* **STATED PROBLEM**: Copy each of the items below exactly as it appears, line for line.

* **ENTRIES SUPPLIED**:

========================================

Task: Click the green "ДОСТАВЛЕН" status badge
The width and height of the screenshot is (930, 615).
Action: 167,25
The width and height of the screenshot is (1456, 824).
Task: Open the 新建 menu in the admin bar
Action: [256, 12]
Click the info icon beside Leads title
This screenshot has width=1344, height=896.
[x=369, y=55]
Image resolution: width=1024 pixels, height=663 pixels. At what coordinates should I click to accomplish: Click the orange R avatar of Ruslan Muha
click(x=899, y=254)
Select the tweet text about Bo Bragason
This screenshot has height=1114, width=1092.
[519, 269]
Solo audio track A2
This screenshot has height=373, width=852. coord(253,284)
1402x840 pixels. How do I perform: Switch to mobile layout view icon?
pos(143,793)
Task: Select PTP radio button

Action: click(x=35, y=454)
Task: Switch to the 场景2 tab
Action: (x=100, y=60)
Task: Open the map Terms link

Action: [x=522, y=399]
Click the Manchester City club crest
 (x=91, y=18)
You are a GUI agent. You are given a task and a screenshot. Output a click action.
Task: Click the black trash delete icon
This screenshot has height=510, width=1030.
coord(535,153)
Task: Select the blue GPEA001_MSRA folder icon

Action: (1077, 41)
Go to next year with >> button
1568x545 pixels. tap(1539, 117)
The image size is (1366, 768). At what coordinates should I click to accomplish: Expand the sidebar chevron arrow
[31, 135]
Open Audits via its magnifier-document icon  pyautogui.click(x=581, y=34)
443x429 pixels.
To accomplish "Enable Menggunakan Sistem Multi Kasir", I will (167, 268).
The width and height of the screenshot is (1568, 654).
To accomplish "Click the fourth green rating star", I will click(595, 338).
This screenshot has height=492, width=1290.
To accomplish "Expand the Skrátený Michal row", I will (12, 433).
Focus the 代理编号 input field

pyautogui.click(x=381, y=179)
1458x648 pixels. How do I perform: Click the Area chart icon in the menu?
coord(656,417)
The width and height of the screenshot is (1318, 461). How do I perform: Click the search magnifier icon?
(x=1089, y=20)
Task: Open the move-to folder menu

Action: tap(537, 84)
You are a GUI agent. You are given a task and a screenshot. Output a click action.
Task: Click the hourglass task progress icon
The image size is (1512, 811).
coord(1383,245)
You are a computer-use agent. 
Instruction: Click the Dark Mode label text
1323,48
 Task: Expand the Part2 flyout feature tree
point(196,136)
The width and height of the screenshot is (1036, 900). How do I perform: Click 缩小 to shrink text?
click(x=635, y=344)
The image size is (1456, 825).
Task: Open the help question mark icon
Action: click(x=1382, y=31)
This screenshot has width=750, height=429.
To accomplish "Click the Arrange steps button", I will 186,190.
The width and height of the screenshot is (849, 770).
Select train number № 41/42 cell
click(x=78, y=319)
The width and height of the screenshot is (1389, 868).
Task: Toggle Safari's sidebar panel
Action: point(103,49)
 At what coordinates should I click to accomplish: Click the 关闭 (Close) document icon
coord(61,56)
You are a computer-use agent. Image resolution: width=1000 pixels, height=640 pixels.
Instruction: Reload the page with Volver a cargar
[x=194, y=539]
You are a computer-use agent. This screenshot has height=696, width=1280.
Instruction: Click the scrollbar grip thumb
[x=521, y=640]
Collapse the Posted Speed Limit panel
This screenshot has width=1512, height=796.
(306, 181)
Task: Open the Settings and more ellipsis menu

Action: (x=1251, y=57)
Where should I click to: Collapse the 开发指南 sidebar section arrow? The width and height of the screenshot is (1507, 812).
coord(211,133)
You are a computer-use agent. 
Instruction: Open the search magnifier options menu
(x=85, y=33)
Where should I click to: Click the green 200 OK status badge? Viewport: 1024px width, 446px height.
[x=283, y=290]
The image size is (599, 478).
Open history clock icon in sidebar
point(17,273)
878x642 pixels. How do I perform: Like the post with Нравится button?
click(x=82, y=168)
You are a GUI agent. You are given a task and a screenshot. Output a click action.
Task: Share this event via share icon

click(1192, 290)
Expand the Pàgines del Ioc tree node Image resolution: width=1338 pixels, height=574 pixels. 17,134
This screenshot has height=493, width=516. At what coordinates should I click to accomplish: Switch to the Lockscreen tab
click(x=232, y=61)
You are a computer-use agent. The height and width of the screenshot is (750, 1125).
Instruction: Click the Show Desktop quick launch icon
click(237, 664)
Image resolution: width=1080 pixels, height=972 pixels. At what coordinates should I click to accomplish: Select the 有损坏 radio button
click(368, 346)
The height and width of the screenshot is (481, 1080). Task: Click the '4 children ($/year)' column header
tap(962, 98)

========================================

* **RESULT FOR THIS EXERCISE**:
Task: Click the green "ДОСТАВЛЕН" status badge
The width and height of the screenshot is (930, 615).
Action: 167,25
The width and height of the screenshot is (1456, 824).
Task: Open the 新建 menu in the admin bar
Action: [256, 12]
Click the info icon beside Leads title
This screenshot has width=1344, height=896.
[x=369, y=55]
Image resolution: width=1024 pixels, height=663 pixels. At what coordinates should I click to accomplish: Click the orange R avatar of Ruslan Muha
click(x=899, y=254)
Select the tweet text about Bo Bragason
This screenshot has height=1114, width=1092.
[519, 269]
Solo audio track A2
This screenshot has height=373, width=852. coord(253,284)
1402x840 pixels. How do I perform: Switch to mobile layout view icon?
pos(143,793)
Task: Select PTP radio button

Action: click(x=35, y=454)
Task: Switch to the 场景2 tab
Action: (x=100, y=60)
Task: Open the map Terms link

Action: [x=522, y=399]
Click the Manchester City club crest
 (x=91, y=18)
You are a GUI agent. You are given a task and a screenshot. Output a click action.
Task: Click the black trash delete icon
This screenshot has height=510, width=1030.
coord(535,153)
Task: Select the blue GPEA001_MSRA folder icon

Action: (1077, 41)
Go to next year with >> button
1568x545 pixels. tap(1539, 117)
The image size is (1366, 768). At what coordinates should I click to accomplish: Expand the sidebar chevron arrow
[31, 135]
Open Audits via its magnifier-document icon  pyautogui.click(x=581, y=34)
443x429 pixels.
To accomplish "Enable Menggunakan Sistem Multi Kasir", I will (167, 268).
The width and height of the screenshot is (1568, 654).
To accomplish "Click the fourth green rating star", I will click(595, 338).
This screenshot has height=492, width=1290.
To accomplish "Expand the Skrátený Michal row", I will (12, 433).
Focus the 代理编号 input field

pyautogui.click(x=381, y=179)
1458x648 pixels. How do I perform: Click the Area chart icon in the menu?
coord(656,417)
The width and height of the screenshot is (1318, 461). How do I perform: Click the search magnifier icon?
(x=1089, y=20)
Task: Open the move-to folder menu

Action: tap(537, 84)
You are a GUI agent. You are given a task and a screenshot. Output a click action.
Task: Click the hourglass task progress icon
The image size is (1512, 811).
coord(1383,245)
You are a computer-use agent. 
Instruction: Click the Dark Mode label text
1323,48
 Task: Expand the Part2 flyout feature tree
point(196,136)
The width and height of the screenshot is (1036, 900). How do I perform: Click 缩小 to shrink text?
click(x=635, y=344)
The image size is (1456, 825).
Task: Open the help question mark icon
Action: click(x=1382, y=31)
This screenshot has width=750, height=429.
To accomplish "Click the Arrange steps button", I will 186,190.
The width and height of the screenshot is (849, 770).
Select train number № 41/42 cell
click(x=78, y=319)
The width and height of the screenshot is (1389, 868).
Task: Toggle Safari's sidebar panel
Action: point(103,49)
 At what coordinates should I click to accomplish: Click the 关闭 (Close) document icon
coord(61,56)
You are a computer-use agent. Image resolution: width=1000 pixels, height=640 pixels.
Instruction: Reload the page with Volver a cargar
[x=194, y=539]
You are a computer-use agent. This screenshot has height=696, width=1280.
Instruction: Click the scrollbar grip thumb
[x=521, y=640]
Collapse the Posted Speed Limit panel
This screenshot has width=1512, height=796.
(306, 181)
Task: Open the Settings and more ellipsis menu

Action: (x=1251, y=57)
Where should I click to: Collapse the 开发指南 sidebar section arrow? The width and height of the screenshot is (1507, 812).
coord(211,133)
You are a computer-use agent. 
Instruction: Open the search magnifier options menu
(x=85, y=33)
Where should I click to: Click the green 200 OK status badge? Viewport: 1024px width, 446px height.
[x=283, y=290]
The image size is (599, 478).
Open history clock icon in sidebar
point(17,273)
878x642 pixels. How do I perform: Like the post with Нравится button?
click(x=82, y=168)
You are a GUI agent. You are given a task and a screenshot. Output a click action.
Task: Share this event via share icon

click(1192, 290)
Expand the Pàgines del Ioc tree node Image resolution: width=1338 pixels, height=574 pixels. 17,134
This screenshot has height=493, width=516. At what coordinates should I click to accomplish: Switch to the Lockscreen tab
click(x=232, y=61)
You are a computer-use agent. The height and width of the screenshot is (750, 1125).
Instruction: Click the Show Desktop quick launch icon
click(237, 664)
Image resolution: width=1080 pixels, height=972 pixels. At what coordinates should I click to accomplish: Select the 有损坏 radio button
click(368, 346)
The height and width of the screenshot is (481, 1080). Task: Click the '4 children ($/year)' column header
tap(962, 98)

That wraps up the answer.